Mathematical education in rural areas of western China is trapped in a three-dimensional deficiency dilemma of "resources - capabilities - motivation":
① Resource aspect: Imperfect policies (lack of local educational technology) + poor facilities (funding for rural students is much lower than that for urban students);
② Capability aspect: Shortage of teachers (the student-teacher ratio in rural areas is much higher than that in urban schools) + low digital literacy (less than a quarter of teachers have received technical training) + heavy workload of teachers (nearly half of rural teachers teach across grades);
③ Motivation aspect: Weak foundation of students (65% accuracy rate in arithmetic for 4th graders) + insufficient family support (most rural families cannot tutor students in after-school learning)

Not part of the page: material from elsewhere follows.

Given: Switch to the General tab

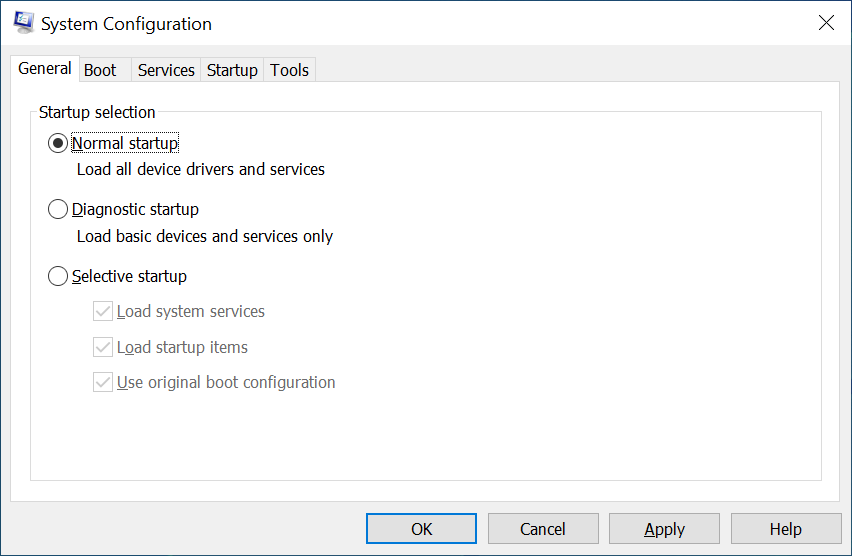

For the specific map of wicked problem, please refer to the map below.
①Location: Anding District, Dingxi City, Gansu Province, and Tongwei County (with a pilot program involving 6 rural schools and 3 urban schools; among them, ethnic minority students in Tongwei County account for 23%, and "language barriers" are prominent);
② Scenario: In rural schools, "classroom interaction" is insufficient (the average number of student speeches per class is only 2.3 times, lower than 5.8 times in urban schools), and "targeted guidance on wrong answers" is lacking. Urban schools have already realized personalized tutoring through learning software;
③My Role: I serve as the person in charge of project design and coordination, leading the effort to solve the above-mentioned multi-layered tough issues through design thinking, and promoting the implementation of the "adaptive learning system" and "localized courses".
Adopting the Stanford d.school EDIPT five-stage model with a 6-month cycle:
① Empathy (Month 1): 30 class hours of classroom observation + interviews with 54 people, focusing on the pain points of teachers' workload and students' basic foundations;
② Definition (Month 2): Sort out the map of difficult problems and clarify the core contradiction of "three-dimensional deficiency";
③ Ideation (Months 3): Design localized courses + low-threshold tutoring suggestions;
④ Prototype (Month 4): Develop an adaptive system (including offline functions and wrong-answer guidance);
⑤ Test (Months 5-6): Trial use in pilot schools to verify the improvement effects on grades and motivation.
Students are the direct beneficiaries of the project and the core source of needs. Priority should be given to addressing the differentiated needs of students in rural pilot schools (including ethnic minority groups). For other stakeholders, please refer to this page for details.
Please note:
The project will be implemented by a hypothetical design team and pseudo stakeholders, but all models and plans are built based on literature references and reasonable data scenarios.